▶ _What the task requires_
Check each line of the data, and copy those where "first" appears.
● ● ● ● ●
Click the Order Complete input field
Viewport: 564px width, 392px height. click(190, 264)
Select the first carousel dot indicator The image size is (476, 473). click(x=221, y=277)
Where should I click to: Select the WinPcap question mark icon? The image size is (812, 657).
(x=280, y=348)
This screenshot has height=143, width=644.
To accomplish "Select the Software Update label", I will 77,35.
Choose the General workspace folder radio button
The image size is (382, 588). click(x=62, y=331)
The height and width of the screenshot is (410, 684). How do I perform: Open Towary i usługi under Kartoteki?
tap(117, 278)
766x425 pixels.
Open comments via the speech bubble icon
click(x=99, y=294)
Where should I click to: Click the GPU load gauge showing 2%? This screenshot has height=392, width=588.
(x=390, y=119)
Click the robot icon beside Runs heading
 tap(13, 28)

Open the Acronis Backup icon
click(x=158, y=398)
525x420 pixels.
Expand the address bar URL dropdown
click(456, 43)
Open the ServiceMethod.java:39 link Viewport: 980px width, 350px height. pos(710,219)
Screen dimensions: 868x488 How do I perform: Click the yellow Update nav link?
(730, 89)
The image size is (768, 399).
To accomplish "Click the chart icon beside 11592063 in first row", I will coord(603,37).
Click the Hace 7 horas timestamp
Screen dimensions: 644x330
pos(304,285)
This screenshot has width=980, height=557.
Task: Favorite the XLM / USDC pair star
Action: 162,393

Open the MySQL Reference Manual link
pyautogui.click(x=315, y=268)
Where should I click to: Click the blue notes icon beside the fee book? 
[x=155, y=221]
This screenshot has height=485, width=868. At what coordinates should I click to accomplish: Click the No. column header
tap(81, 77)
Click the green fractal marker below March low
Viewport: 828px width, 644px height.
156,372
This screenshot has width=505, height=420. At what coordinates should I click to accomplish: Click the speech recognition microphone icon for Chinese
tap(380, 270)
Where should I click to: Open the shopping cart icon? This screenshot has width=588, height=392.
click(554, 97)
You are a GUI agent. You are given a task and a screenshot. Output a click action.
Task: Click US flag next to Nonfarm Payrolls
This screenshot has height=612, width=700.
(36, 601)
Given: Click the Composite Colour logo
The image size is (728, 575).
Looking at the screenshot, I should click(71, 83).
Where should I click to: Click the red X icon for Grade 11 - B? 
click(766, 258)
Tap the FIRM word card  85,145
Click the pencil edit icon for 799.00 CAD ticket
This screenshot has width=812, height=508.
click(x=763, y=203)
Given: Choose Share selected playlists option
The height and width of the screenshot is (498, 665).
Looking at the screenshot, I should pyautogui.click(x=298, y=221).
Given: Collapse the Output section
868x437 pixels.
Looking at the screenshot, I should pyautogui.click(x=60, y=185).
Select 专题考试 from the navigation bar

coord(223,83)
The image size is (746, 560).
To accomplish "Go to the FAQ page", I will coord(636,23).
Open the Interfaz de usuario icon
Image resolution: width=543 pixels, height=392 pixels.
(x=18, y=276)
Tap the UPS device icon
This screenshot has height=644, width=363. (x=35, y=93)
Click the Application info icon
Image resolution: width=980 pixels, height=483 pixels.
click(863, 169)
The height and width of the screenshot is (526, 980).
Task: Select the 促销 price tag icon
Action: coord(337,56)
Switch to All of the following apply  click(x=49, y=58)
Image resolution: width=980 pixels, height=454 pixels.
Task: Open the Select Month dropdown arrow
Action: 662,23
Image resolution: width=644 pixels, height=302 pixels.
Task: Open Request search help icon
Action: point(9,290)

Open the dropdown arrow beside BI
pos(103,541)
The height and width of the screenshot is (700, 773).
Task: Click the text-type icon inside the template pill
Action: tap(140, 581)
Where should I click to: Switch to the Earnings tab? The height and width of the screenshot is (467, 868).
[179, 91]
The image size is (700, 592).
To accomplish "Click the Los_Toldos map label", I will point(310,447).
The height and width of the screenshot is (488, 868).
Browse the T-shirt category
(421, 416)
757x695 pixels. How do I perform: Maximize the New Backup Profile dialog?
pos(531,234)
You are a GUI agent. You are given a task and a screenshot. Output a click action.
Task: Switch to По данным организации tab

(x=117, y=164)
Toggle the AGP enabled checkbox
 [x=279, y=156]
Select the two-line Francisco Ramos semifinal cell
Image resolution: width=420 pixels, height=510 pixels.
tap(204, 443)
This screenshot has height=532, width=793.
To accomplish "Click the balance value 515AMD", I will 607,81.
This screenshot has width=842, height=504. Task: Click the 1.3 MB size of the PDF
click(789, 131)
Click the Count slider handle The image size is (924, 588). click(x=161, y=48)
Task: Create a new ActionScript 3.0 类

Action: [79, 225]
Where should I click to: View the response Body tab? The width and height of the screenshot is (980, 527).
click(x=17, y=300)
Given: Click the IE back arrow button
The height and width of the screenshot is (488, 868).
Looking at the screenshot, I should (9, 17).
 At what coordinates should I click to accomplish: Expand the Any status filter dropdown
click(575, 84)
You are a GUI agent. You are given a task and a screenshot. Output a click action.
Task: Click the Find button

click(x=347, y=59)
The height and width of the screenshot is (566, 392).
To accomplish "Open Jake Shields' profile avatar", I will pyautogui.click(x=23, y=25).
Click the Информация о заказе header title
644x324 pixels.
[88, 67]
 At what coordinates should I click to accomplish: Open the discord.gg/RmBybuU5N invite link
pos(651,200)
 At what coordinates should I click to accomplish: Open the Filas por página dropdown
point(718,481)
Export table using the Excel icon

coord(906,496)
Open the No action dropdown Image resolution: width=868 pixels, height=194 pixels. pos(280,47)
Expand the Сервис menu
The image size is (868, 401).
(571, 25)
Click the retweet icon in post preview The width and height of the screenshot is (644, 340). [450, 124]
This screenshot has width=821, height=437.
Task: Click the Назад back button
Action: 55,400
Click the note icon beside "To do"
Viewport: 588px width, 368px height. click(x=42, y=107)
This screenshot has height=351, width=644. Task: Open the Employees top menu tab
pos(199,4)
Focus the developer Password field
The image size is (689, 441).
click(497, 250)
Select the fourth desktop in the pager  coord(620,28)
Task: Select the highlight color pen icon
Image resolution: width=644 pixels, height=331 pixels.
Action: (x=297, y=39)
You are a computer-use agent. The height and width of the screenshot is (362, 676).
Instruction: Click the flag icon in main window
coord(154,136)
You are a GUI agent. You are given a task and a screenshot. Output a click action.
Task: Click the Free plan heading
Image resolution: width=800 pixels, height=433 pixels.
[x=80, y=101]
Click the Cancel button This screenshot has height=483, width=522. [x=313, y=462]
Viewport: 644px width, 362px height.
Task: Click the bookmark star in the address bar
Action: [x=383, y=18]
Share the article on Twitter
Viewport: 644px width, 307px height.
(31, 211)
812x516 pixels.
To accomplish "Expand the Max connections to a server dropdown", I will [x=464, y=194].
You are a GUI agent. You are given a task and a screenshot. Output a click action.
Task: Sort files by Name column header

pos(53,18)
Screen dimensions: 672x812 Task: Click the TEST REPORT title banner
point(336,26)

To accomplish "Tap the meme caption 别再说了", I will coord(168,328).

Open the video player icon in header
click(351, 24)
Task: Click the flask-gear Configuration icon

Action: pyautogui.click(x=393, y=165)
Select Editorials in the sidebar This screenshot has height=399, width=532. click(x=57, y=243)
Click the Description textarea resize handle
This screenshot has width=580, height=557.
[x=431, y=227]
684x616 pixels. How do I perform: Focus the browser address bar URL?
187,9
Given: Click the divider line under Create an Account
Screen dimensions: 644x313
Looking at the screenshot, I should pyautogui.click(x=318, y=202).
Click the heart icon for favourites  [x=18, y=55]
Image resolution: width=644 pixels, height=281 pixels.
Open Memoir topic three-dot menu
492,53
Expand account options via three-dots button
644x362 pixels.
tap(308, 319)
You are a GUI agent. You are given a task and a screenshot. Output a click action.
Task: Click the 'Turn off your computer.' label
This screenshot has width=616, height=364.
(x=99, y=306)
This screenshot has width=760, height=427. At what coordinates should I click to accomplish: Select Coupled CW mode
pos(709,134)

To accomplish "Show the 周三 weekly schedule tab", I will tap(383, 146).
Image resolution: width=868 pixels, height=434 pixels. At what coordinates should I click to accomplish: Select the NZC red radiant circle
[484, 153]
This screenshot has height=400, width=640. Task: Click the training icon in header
● ● ● ● ●
▶ _Solution below_
Select the first carousel dot indicator The image size is (476, 473). click(x=221, y=277)
To accomplish "Click the chart icon beside 11592063 in first row", I will coord(603,37).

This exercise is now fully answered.